Table of Contents
- What is LENTIVIRAL VECTOR CONTAINING THE HUMAN ABCA4 GENE?
- What Medical Condition Does It Treat?
- How Does It Work?
- Current Clinical Trial Information
- Who Is Eligible for the Trial?
- Safety and Monitoring
- Future Research and Data Sharing
What is LENTIVIRAL VECTOR CONTAINING THE HUMAN ABCA4 GENE?
LENTIVIRAL VECTOR CONTAINING THE HUMAN ABCA4 GENE, also known by its product name SAR422459, is an innovative medical treatment currently being studied for its potential to help patients with a specific eye condition[1]. This treatment is classified as an advanced therapy, specifically a gene therapy product[1].
In simple terms, this treatment uses a special virus (called a lentivirus) as a delivery system to introduce a healthy copy of the ABCA4 gene into the cells of the eye. The ABCA4 gene is important for proper eye function, and when it’s faulty, it can lead to vision problems[1].
What Medical Condition Does It Treat?
The primary medical condition that this treatment targets is Stargardt’s macular degeneration, also known as Stargardt’s disease[1]. This is a genetic eye disorder that affects the retina, the light-sensitive tissue at the back of the eye. Stargardt’s disease typically causes progressive vision loss, often beginning in childhood or young adulthood[1].

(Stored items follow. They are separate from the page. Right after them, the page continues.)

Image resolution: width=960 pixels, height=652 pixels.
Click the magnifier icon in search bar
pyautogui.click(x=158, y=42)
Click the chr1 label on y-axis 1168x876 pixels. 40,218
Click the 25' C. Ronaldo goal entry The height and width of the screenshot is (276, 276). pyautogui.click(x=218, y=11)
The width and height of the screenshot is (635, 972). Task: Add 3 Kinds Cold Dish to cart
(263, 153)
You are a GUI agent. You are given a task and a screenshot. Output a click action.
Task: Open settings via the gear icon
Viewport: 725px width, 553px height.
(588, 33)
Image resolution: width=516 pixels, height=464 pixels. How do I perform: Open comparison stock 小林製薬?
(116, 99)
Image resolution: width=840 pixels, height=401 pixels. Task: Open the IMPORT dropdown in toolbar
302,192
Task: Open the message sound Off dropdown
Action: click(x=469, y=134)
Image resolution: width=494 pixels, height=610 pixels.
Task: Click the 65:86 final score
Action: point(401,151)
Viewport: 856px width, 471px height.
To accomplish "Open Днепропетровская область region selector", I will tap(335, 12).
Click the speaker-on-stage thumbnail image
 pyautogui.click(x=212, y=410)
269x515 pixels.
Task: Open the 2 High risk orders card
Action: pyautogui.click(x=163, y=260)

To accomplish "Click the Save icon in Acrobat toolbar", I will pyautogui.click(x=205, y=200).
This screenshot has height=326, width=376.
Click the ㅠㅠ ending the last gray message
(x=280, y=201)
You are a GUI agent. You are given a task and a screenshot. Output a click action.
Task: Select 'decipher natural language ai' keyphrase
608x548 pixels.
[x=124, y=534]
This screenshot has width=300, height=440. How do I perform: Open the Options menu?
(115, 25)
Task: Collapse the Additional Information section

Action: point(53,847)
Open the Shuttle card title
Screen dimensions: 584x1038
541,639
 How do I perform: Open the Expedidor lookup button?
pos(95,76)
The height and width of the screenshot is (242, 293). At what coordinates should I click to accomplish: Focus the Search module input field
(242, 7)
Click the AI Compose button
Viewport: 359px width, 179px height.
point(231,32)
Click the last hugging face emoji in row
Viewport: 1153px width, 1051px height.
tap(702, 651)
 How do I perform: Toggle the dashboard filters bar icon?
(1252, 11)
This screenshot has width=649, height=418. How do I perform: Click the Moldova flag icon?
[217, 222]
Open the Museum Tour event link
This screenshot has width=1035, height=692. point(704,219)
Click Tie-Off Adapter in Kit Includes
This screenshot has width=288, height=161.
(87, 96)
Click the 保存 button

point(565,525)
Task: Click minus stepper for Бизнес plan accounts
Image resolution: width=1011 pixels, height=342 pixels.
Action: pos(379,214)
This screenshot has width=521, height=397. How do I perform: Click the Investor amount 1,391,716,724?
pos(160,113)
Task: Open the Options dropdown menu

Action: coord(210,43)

Stargardt’s disease falls under the broader category of congenital, hereditary, and neonatal diseases, specifically affecting the eye[1].
How Does It Work?
The treatment works by using a lentiviral vector, which is a type of virus that has been modified to safely deliver genetic material into cells. In this case, the vector carries a healthy copy of the ABCA4 gene[1].
The treatment is administered as a suspension for injection, likely directly into the affected area of the eye (subretinal injection)[1]. Once inside the eye cells, the healthy ABCA4 gene can potentially help correct the genetic defect that causes Stargardt’s disease, potentially slowing down or stopping the progression of vision loss[1].
Current Clinical Trial Information
A clinical trial is currently underway to study the long-term effects of this treatment. The trial is titled “An Open Label Study to Determine the Long Term Safety, Tolerability and Biological Activity of SAR422459 in Patients with Stargardt’s Macular Degeneration”[1].
The main objectives of this trial are:
- To evaluate the long-term safety and tolerability of SAR422459 in patients with Stargardt’s macular degeneration[1].
- To assess the biological activity of the treatment, which means to see if it’s having the desired effect in the body[1].
The trial is focusing on several key aspects:
- Safety: Researchers are closely monitoring the incidence of adverse events (side effects) in patients who receive the treatment[1].
- Ocular health: They’re looking for any clinically important changes in various measures of eye health[1].
- Disease progression: The trial is assessing whether the treatment can delay the degeneration (breakdown) of the retina[1].
Who Is Eligible for the Trial?
The trial has specific criteria for who can participate. Eligible participants must:
- Have been previously enrolled in a specific earlier study (protocol TDU13583)[1].
- Have received a subretinal injection of SAR422459 as part of that earlier study[1].
- Have completed the earlier study to Week 48 or undergone an early discontinuation visit[1].
- Provide informed consent, which means they must agree to participate after being fully informed about the study[1].
People who did not receive SAR422459 as part of the earlier study are not eligible to participate in this follow-up trial[1].
Safety and Monitoring
Safety is a primary concern in this trial. The researchers are carefully monitoring participants for any side effects or adverse reactions to the treatment. This includes:
- Recording any adverse events that occur[1].
- Conducting regular ocular (eye) safety assessments to check for any changes in eye health[1].
- Monitoring the progression of the disease to see if the treatment is helping to slow or stop vision loss[1].
Future Research and Data Sharing
The company conducting this research, Sanofi, has committed to sharing the data from this study with other qualified researchers. This means that after the study is complete, other scientists may be able to access the data to conduct further analyses or to help inform future research[1].
However, it’s important to note that any shared data will be anonymized to protect the privacy of the study participants. This means that any information that could identify individual participants will be removed before the data is shared[1].